Exercise aim ▸ Reproduce the data exactly as it stands.

Dataset entries

########################################

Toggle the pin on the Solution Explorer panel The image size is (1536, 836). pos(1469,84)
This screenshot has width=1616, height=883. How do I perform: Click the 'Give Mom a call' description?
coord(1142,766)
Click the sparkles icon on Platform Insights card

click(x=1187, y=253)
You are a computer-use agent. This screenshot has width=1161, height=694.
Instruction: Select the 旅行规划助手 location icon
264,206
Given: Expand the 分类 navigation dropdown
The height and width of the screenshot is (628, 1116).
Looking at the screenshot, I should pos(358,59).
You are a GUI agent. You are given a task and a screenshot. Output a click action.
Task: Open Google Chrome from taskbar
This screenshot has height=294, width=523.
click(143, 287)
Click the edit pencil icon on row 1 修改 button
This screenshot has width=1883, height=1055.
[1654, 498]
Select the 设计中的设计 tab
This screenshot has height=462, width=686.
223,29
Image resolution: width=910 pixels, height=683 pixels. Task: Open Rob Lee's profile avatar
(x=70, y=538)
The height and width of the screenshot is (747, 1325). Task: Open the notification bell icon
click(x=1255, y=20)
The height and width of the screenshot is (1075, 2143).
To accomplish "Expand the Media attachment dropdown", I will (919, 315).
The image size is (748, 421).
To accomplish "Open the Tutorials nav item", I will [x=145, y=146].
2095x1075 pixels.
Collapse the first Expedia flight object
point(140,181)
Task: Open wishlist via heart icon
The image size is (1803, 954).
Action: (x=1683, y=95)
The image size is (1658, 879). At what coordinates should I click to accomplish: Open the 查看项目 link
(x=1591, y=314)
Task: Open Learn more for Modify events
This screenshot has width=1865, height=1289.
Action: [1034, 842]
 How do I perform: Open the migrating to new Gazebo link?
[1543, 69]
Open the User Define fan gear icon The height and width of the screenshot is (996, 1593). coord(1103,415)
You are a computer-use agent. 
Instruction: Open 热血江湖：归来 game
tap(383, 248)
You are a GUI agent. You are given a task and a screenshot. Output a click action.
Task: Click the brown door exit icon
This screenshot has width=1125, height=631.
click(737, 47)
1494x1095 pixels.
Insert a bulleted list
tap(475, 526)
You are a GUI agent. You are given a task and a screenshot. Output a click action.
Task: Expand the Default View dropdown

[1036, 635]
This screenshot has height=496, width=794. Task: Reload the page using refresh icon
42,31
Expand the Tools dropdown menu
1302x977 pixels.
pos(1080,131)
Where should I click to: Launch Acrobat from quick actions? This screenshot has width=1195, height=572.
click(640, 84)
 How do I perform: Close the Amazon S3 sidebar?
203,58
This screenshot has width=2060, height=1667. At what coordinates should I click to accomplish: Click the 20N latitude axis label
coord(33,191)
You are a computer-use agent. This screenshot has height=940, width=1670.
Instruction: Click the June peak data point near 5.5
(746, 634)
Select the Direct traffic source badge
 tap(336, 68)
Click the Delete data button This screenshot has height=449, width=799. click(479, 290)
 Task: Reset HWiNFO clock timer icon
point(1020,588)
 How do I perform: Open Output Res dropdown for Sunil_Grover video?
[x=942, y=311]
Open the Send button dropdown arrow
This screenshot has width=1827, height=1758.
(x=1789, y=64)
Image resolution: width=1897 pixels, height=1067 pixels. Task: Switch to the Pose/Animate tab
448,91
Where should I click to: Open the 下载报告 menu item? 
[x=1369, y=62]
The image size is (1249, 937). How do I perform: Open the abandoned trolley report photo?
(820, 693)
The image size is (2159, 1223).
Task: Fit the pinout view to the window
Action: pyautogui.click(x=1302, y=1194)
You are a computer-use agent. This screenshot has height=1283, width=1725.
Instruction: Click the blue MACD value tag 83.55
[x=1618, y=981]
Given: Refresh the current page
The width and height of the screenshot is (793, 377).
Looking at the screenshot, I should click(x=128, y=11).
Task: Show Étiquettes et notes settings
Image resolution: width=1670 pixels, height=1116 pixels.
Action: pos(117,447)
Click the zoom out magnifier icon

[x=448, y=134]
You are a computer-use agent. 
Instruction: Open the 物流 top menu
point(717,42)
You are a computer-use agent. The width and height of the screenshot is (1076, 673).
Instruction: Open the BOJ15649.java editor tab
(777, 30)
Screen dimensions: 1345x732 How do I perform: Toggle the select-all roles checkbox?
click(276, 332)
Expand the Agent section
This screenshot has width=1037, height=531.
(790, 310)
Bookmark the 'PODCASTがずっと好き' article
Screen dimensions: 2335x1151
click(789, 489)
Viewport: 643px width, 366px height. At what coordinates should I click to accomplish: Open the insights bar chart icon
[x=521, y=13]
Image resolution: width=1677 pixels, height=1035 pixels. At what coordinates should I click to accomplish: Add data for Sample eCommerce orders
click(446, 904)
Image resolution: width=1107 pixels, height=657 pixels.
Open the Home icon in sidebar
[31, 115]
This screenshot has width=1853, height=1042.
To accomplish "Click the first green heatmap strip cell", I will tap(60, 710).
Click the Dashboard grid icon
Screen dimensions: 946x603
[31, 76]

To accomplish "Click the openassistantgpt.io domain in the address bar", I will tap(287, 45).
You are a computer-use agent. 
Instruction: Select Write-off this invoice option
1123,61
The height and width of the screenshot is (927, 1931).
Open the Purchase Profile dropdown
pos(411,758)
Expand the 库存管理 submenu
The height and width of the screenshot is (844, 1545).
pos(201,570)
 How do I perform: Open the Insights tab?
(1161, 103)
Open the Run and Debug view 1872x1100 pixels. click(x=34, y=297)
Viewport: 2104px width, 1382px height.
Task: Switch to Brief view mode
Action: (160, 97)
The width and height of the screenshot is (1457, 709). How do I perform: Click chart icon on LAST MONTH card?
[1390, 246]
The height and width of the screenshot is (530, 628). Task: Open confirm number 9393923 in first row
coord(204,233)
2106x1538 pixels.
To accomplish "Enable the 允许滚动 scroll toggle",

########################################

Answer to this exercise ▸
Toggle the pin on the Solution Explorer panel The image size is (1536, 836). pos(1469,84)
This screenshot has width=1616, height=883. How do I perform: Click the 'Give Mom a call' description?
coord(1142,766)
Click the sparkles icon on Platform Insights card

click(x=1187, y=253)
You are a computer-use agent. This screenshot has width=1161, height=694.
Instruction: Select the 旅行规划助手 location icon
264,206
Given: Expand the 分类 navigation dropdown
The height and width of the screenshot is (628, 1116).
Looking at the screenshot, I should pos(358,59).
You are a GUI agent. You are given a task and a screenshot. Output a click action.
Task: Open Google Chrome from taskbar
This screenshot has height=294, width=523.
click(143, 287)
Click the edit pencil icon on row 1 修改 button
This screenshot has width=1883, height=1055.
[1654, 498]
Select the 设计中的设计 tab
This screenshot has height=462, width=686.
223,29
Image resolution: width=910 pixels, height=683 pixels. Task: Open Rob Lee's profile avatar
(x=70, y=538)
The height and width of the screenshot is (747, 1325). Task: Open the notification bell icon
click(x=1255, y=20)
The height and width of the screenshot is (1075, 2143).
To accomplish "Expand the Media attachment dropdown", I will (919, 315).
The image size is (748, 421).
To accomplish "Open the Tutorials nav item", I will [x=145, y=146].
2095x1075 pixels.
Collapse the first Expedia flight object
point(140,181)
Task: Open wishlist via heart icon
The image size is (1803, 954).
Action: (x=1683, y=95)
The image size is (1658, 879). At what coordinates should I click to accomplish: Open the 查看项目 link
(x=1591, y=314)
Task: Open Learn more for Modify events
This screenshot has width=1865, height=1289.
Action: [1034, 842]
 How do I perform: Open the migrating to new Gazebo link?
[1543, 69]
Open the User Define fan gear icon The height and width of the screenshot is (996, 1593). coord(1103,415)
You are a computer-use agent. 
Instruction: Open 热血江湖：归来 game
tap(383, 248)
You are a GUI agent. You are given a task and a screenshot. Output a click action.
Task: Click the brown door exit icon
This screenshot has width=1125, height=631.
click(737, 47)
1494x1095 pixels.
Insert a bulleted list
tap(475, 526)
You are a GUI agent. You are given a task and a screenshot. Output a click action.
Task: Expand the Default View dropdown

[1036, 635]
This screenshot has height=496, width=794. Task: Reload the page using refresh icon
42,31
Expand the Tools dropdown menu
1302x977 pixels.
pos(1080,131)
Where should I click to: Launch Acrobat from quick actions? This screenshot has width=1195, height=572.
click(640, 84)
 How do I perform: Close the Amazon S3 sidebar?
203,58
This screenshot has width=2060, height=1667. At what coordinates should I click to accomplish: Click the 20N latitude axis label
coord(33,191)
You are a computer-use agent. This screenshot has height=940, width=1670.
Instruction: Click the June peak data point near 5.5
(746, 634)
Select the Direct traffic source badge
 tap(336, 68)
Click the Delete data button This screenshot has height=449, width=799. click(479, 290)
 Task: Reset HWiNFO clock timer icon
point(1020,588)
 How do I perform: Open Output Res dropdown for Sunil_Grover video?
[x=942, y=311]
Open the Send button dropdown arrow
This screenshot has width=1827, height=1758.
(x=1789, y=64)
Image resolution: width=1897 pixels, height=1067 pixels. Task: Switch to the Pose/Animate tab
448,91
Where should I click to: Open the 下载报告 menu item? 
[x=1369, y=62]
The image size is (1249, 937). How do I perform: Open the abandoned trolley report photo?
(820, 693)
The image size is (2159, 1223).
Task: Fit the pinout view to the window
Action: pyautogui.click(x=1302, y=1194)
You are a computer-use agent. This screenshot has height=1283, width=1725.
Instruction: Click the blue MACD value tag 83.55
[x=1618, y=981]
Given: Refresh the current page
The width and height of the screenshot is (793, 377).
Looking at the screenshot, I should click(x=128, y=11).
Task: Show Étiquettes et notes settings
Image resolution: width=1670 pixels, height=1116 pixels.
Action: pos(117,447)
Click the zoom out magnifier icon

[x=448, y=134]
You are a computer-use agent. 
Instruction: Open the 物流 top menu
point(717,42)
You are a computer-use agent. The width and height of the screenshot is (1076, 673).
Instruction: Open the BOJ15649.java editor tab
(777, 30)
Screen dimensions: 1345x732 How do I perform: Toggle the select-all roles checkbox?
click(276, 332)
Expand the Agent section
This screenshot has width=1037, height=531.
(790, 310)
Bookmark the 'PODCASTがずっと好き' article
Screen dimensions: 2335x1151
click(789, 489)
Viewport: 643px width, 366px height. At what coordinates should I click to accomplish: Open the insights bar chart icon
[x=521, y=13]
Image resolution: width=1677 pixels, height=1035 pixels. At what coordinates should I click to accomplish: Add data for Sample eCommerce orders
click(446, 904)
Image resolution: width=1107 pixels, height=657 pixels.
Open the Home icon in sidebar
[31, 115]
This screenshot has width=1853, height=1042.
To accomplish "Click the first green heatmap strip cell", I will tap(60, 710).
Click the Dashboard grid icon
Screen dimensions: 946x603
[31, 76]

To accomplish "Click the openassistantgpt.io domain in the address bar", I will tap(287, 45).
You are a computer-use agent. 
Instruction: Select Write-off this invoice option
1123,61
The height and width of the screenshot is (927, 1931).
Open the Purchase Profile dropdown
pos(411,758)
Expand the 库存管理 submenu
The height and width of the screenshot is (844, 1545).
pos(201,570)
 How do I perform: Open the Insights tab?
(1161, 103)
Open the Run and Debug view 1872x1100 pixels. click(x=34, y=297)
Viewport: 2104px width, 1382px height.
Task: Switch to Brief view mode
Action: (160, 97)
The width and height of the screenshot is (1457, 709). How do I perform: Click chart icon on LAST MONTH card?
[1390, 246]
The height and width of the screenshot is (530, 628). Task: Open confirm number 9393923 in first row
coord(204,233)
2106x1538 pixels.
To accomplish "Enable the 允许滚动 scroll toggle",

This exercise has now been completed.